Internalization of Staphylococcus aureus by bovine endothelial cells is associated with the activity state of NF-κB and modulated by the pro-inflammatory cytokines TNF-α and IL-1β

Abstract

Bacterial internalization is an important process in the pathogenesis of infectious diseases in which nuclear factor kappaB (NF-κB) plays a prominent role. We present pharmacological evidence indicating that in bovine endothelial cells (BEC) the internalization of Staphylococcus aureus, a pathogenic bacterium that causes mastitis in bovine cattle, was associated with the activation of NF-κB. The internalization of S. aureus increased when BEC were stimulated with alpha-tumour necrosis factor (TNF-α) or beta-interleukin 1 (IL-1β) which are known activators of NF-κB. SN50 (an inhibitor peptide of NF-κB nuclear translocation) and BAY 11-7083 (a chemical that inhibits the IκBα phosphorylation) caused significant reduction in S. aureus intracellular number, indicating that its internalization was associated with the NF-κB activity.

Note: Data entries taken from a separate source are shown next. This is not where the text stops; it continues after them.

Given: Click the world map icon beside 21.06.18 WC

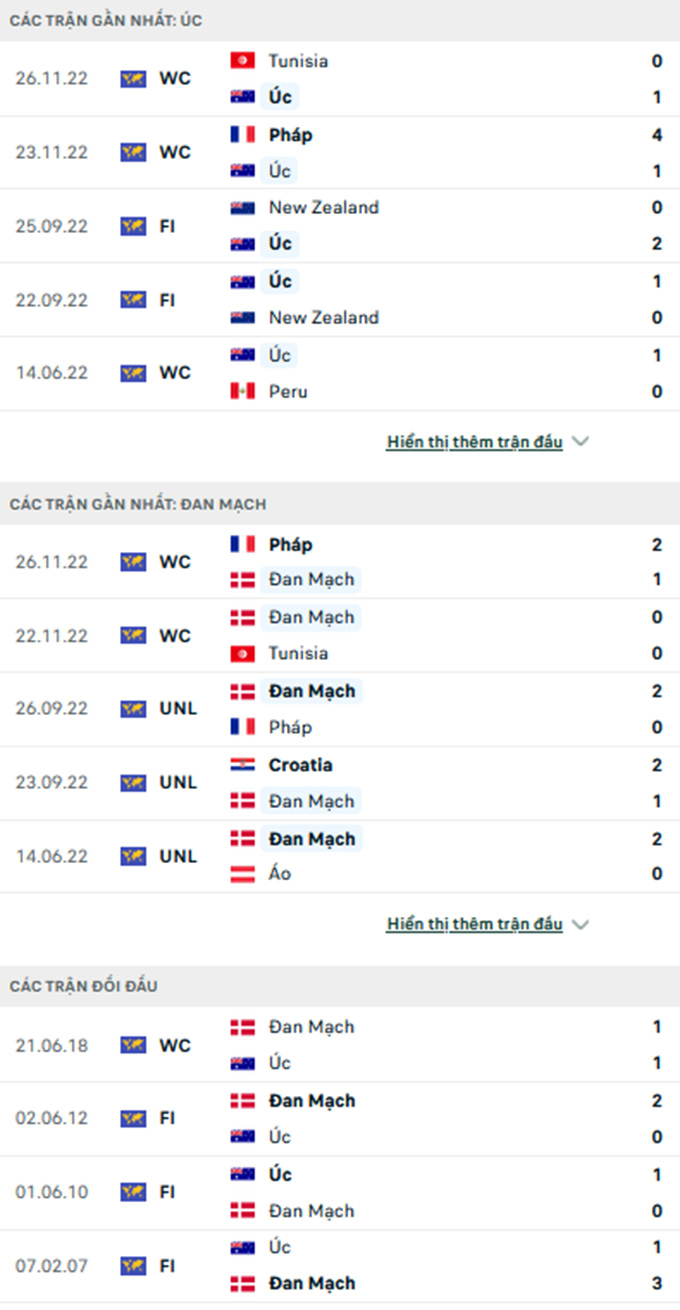Looking at the screenshot, I should pyautogui.click(x=133, y=1045).
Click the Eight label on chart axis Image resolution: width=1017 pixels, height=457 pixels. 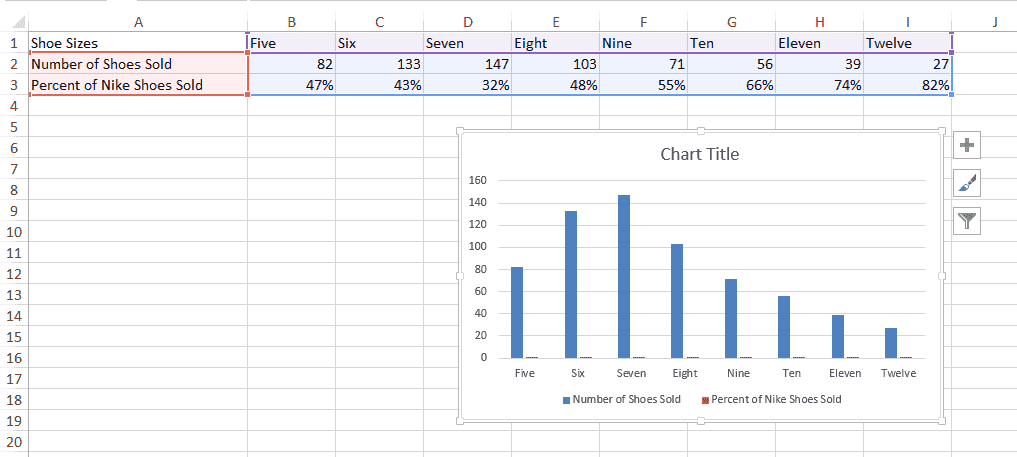685,373
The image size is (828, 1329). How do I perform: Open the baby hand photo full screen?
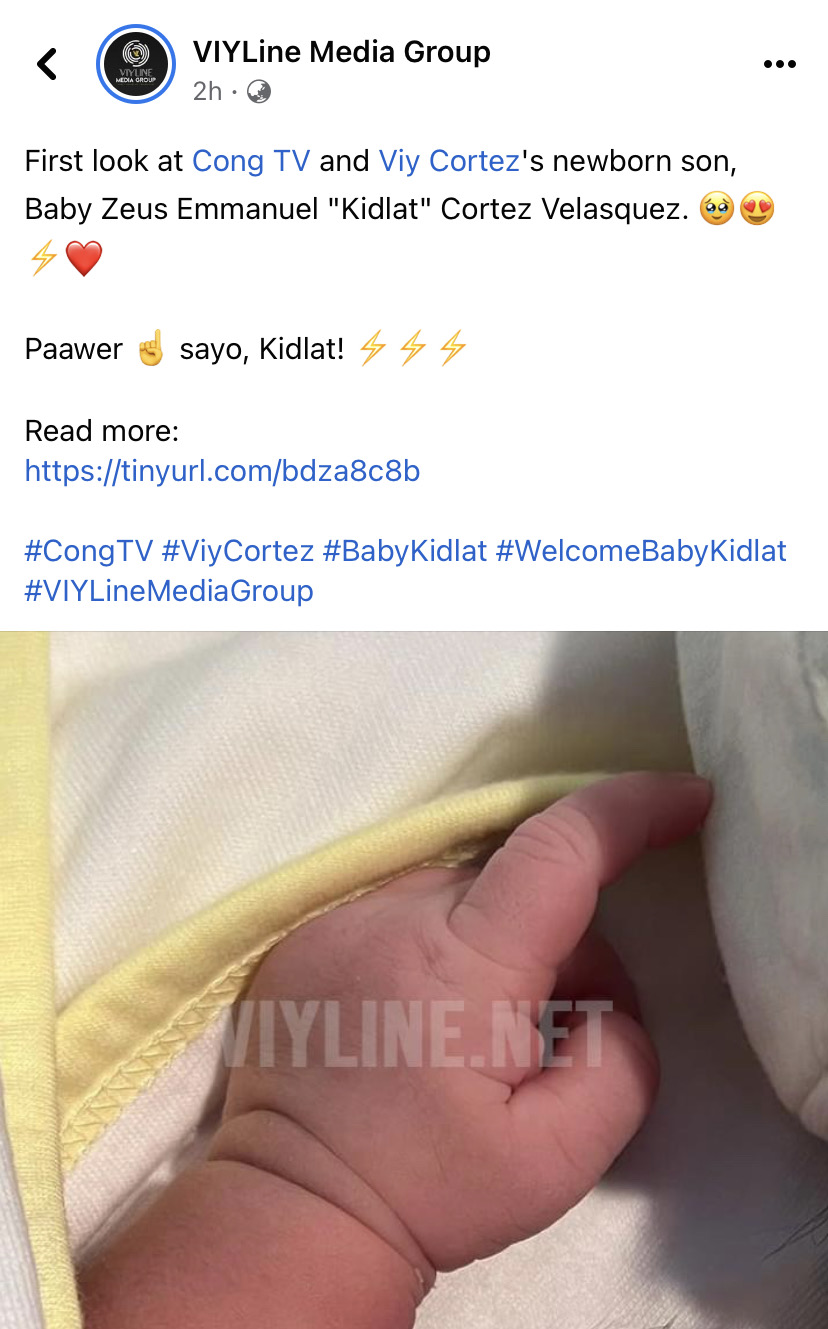tap(414, 980)
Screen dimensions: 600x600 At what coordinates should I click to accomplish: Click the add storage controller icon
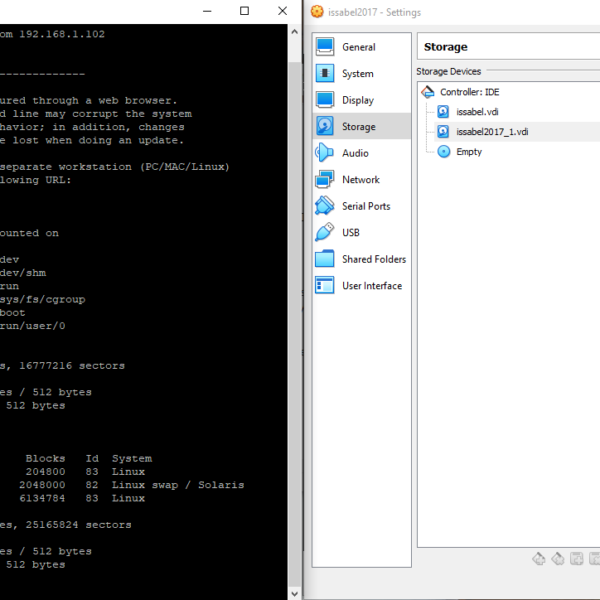(x=539, y=559)
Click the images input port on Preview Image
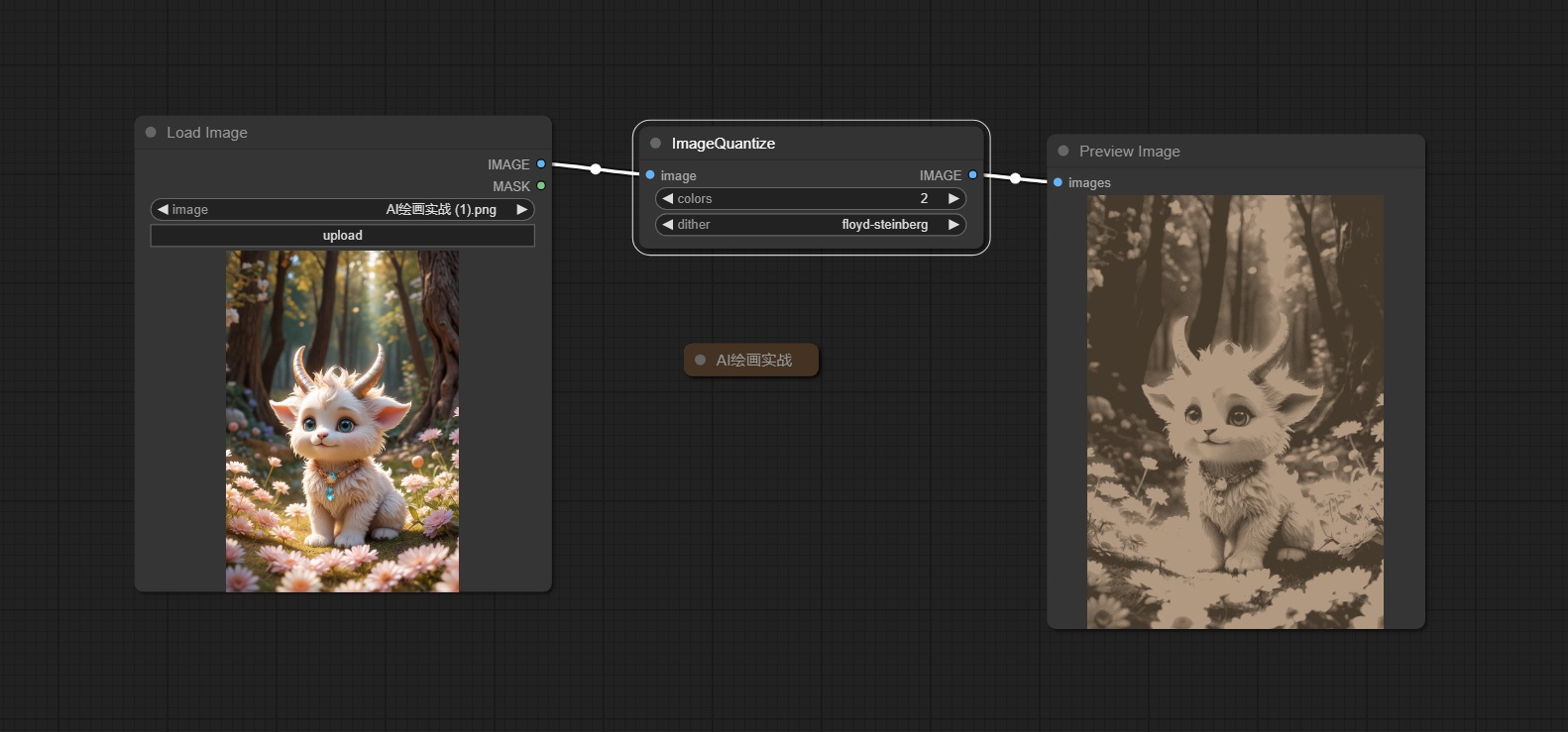1568x732 pixels. [1059, 183]
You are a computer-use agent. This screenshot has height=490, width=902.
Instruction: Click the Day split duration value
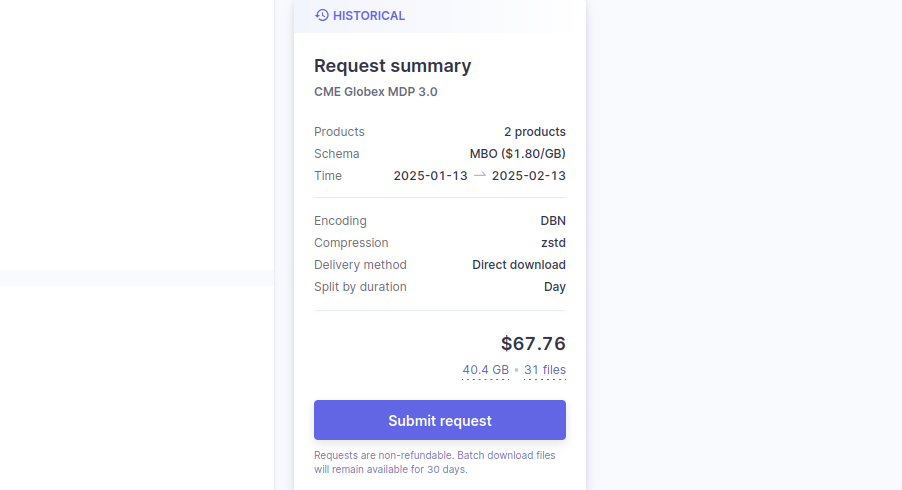point(555,287)
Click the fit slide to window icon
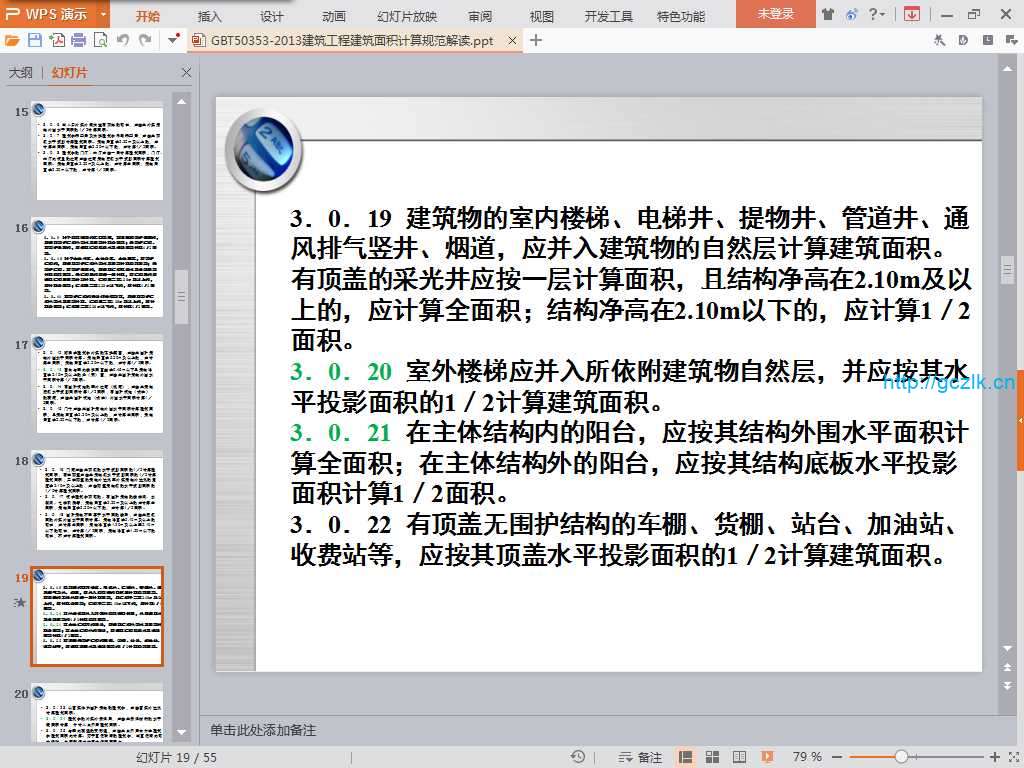The image size is (1024, 768). 1012,757
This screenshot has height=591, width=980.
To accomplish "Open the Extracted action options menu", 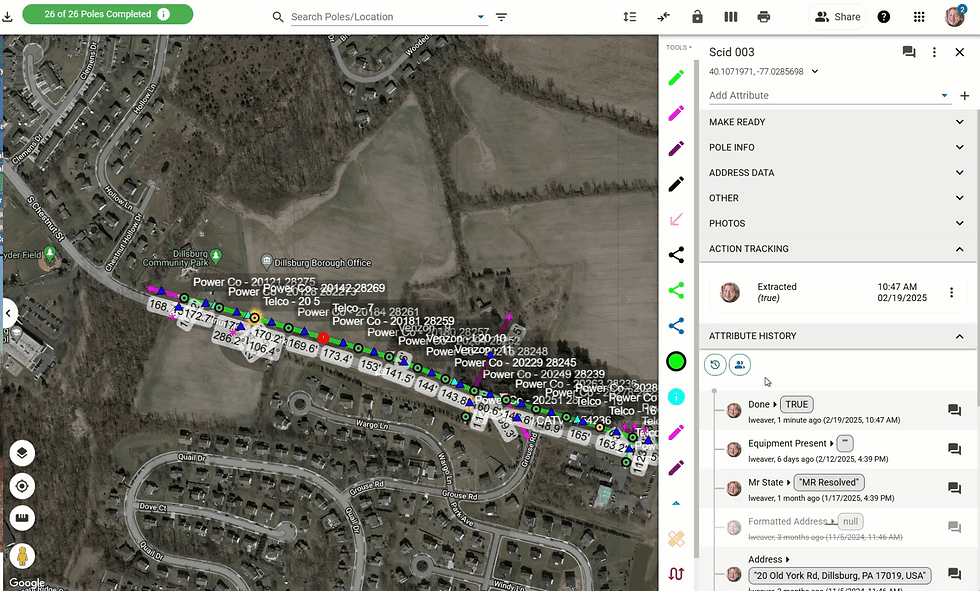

Furthermore, specific inhibition of c-Jun N-terminal kinase with SP600125 (SP) or p-38 with SB203580 (SB) did not cause any change in the S. aureus intracellular number compared with the untreated control. Finally, TNF-α treatment of BEC after the addition of both SP and SB, induced a significant increase in S. aureus internalization above the control value. These data indicate that NF-κB activity is associated with S. aureus internalization and suggest that this transcription factor may play a role in the pathophysiology of bovine mastitis caused by this bacterium. © 2008 The Authors.